アレックス COREエンジンの導入により、ざっくりと言うと“何でもできる”ようになりました。たとえば、Havokの物理演算を活かして、砲撃によって建物だけでなくマップの地形そのものが崩れるといったことも可能になります。ほかにも、天候の変化や、これまで実現できなかったオブジェクトの導入など、表現の自由度が増しています。ただ、何でもできるようになったとはいえ、さまざまな要素を一気に実装するということではなく、動作環境に影響しないかといったことを考慮し、検証しながら開発を進めていきます。

――ゲームモードの追加といった拡張は予定されていますか?

アレックス “1.0”でゲームの基盤は整いましたので、今後は新たなゲームモードを追加していきたいですね。それがキャンペーンのようなモードになるのか、PvEのモードになるのかは、まだわかりませんが……コンソール版の“ウォーストーリー”を追加してほしいという声もあります。ただし、もともとPvPのゲームなので、ユーザーが感じるPvEとPvPのギャップを慎重に考えないといけないとは思います。また、今後はesportsに関する部分にも手を入れていきたいです。

――COREエンジンをコンソール版や『World of Warships』などの他タイトルに使用することは予定されていますか?

アレックス 現状では、PC版の『World of Tanks』のみでの運用を考えています。

――冒頭にアジア地域での盛り上がりを高めたいというお話がありましたが、もう少し詳しく教えていただけますでしょうか。

アレックス “1.0”は重要な節目であり、新たなスタートとなります。アジア地域にとくに注力していますが、“1.0”を機に世界的に新規プレイヤーを増やしたいという考えがあります。また、過去にプレイしていた方にも、ゲームが新しくなったことを知ってほしいです。昨年には、ゲームのことを学べる“ブートキャンプ”機能を実装しました。この機能はアジア地域でとくに好まれています。そういった新規向けコンテンツも充実してきましたので、“1.0”をきっかけとして、多くの方に触れていただけれるとうれしいです。

――“1.0”では、ゲームの最適化により、SD・HDクライアントが統一され、低めのスペックのPCでも一定水準以上のグラフィックで楽しめるようになるとのことですが、そのあたりも新規ユーザーにアピールするポイントになっていますよね。

アレックス そうですね。以前よりユーザー間のPCスペックの差による垣根を取り除きたいと考えていました。“1.0”の導入によって低いスペックのPCでも安定したプレイが楽しめるようになりますので、プレイヤー層の拡大を期待しています。

――アジアの国の戦車ツリーを実装する予定はありますか?

アレックス 将来的な可能性としてはありますが、現状では今年中に実装する戦車の予定はすでに決まっています。

――国籍に縛られずに、つぎにどの戦車を開発するか、自分で選べる専用ツリーがあったら、おもしろいですね。

アレックス それはいいアイデアですね。
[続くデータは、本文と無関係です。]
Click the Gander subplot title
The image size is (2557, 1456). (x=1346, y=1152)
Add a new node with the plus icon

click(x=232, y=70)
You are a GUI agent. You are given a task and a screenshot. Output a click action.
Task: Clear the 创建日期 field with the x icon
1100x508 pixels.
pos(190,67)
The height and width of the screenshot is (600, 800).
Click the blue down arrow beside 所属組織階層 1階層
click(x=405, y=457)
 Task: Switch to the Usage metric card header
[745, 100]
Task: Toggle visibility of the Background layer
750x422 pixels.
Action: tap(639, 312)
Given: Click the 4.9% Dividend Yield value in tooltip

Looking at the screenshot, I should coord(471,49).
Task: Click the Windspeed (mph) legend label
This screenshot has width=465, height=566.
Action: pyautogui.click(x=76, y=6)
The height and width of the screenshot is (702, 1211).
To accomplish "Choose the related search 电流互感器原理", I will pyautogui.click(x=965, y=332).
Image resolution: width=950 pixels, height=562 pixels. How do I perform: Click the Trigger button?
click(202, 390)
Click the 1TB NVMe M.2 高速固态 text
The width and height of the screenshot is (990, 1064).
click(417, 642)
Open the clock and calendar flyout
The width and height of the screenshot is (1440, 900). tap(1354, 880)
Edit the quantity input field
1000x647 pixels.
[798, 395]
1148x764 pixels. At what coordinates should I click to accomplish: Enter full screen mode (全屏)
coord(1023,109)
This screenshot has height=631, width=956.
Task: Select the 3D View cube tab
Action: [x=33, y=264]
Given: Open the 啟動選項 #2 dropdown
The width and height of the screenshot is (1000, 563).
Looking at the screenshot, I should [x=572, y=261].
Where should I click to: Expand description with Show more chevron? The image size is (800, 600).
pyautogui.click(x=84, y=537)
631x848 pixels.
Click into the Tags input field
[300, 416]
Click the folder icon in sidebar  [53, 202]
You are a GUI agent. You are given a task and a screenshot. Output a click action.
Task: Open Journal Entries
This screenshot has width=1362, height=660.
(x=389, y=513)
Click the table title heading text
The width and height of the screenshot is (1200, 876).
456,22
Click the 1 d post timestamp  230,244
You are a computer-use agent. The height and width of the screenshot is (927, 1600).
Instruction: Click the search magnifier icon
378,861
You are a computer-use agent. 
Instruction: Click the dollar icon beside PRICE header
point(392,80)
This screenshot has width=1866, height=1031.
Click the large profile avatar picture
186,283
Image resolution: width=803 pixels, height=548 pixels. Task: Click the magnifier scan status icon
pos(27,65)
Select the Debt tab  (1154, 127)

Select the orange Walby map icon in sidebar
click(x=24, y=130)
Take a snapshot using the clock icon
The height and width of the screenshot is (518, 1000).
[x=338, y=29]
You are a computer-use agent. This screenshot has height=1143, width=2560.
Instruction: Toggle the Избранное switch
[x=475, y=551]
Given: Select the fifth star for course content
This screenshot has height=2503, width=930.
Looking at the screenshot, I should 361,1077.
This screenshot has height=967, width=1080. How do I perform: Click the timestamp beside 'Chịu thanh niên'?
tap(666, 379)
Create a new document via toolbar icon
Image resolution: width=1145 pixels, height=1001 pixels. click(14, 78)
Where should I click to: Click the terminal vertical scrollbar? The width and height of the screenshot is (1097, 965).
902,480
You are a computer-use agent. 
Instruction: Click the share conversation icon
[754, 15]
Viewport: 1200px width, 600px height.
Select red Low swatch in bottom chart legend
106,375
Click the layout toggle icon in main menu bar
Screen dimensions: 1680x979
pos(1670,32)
検討したいと思います。

――“1.0”実装後の、『World of Tanks』の展望はいかがでしょうか?

アレックス 私の個人的な目標のひとつは、『World of Tanks』をもっといろいろな方に知ってもらうことです。『World of Tanks』は戦車でのPvPという、非常にニッチなジャンルと言えます。コアな戦車ファンだけでなく、さまざまな方に知ってもらえるよう、チームプレイの楽しさや、戦略性の高さ、ソロプレイでのおもしろさといった、ゲームが持つ奥深さを広く伝えていくことが今後の課題です。また、ゲーマー以外の方にも『World of Tanks』をアピールできるような活動をしていきたいですね。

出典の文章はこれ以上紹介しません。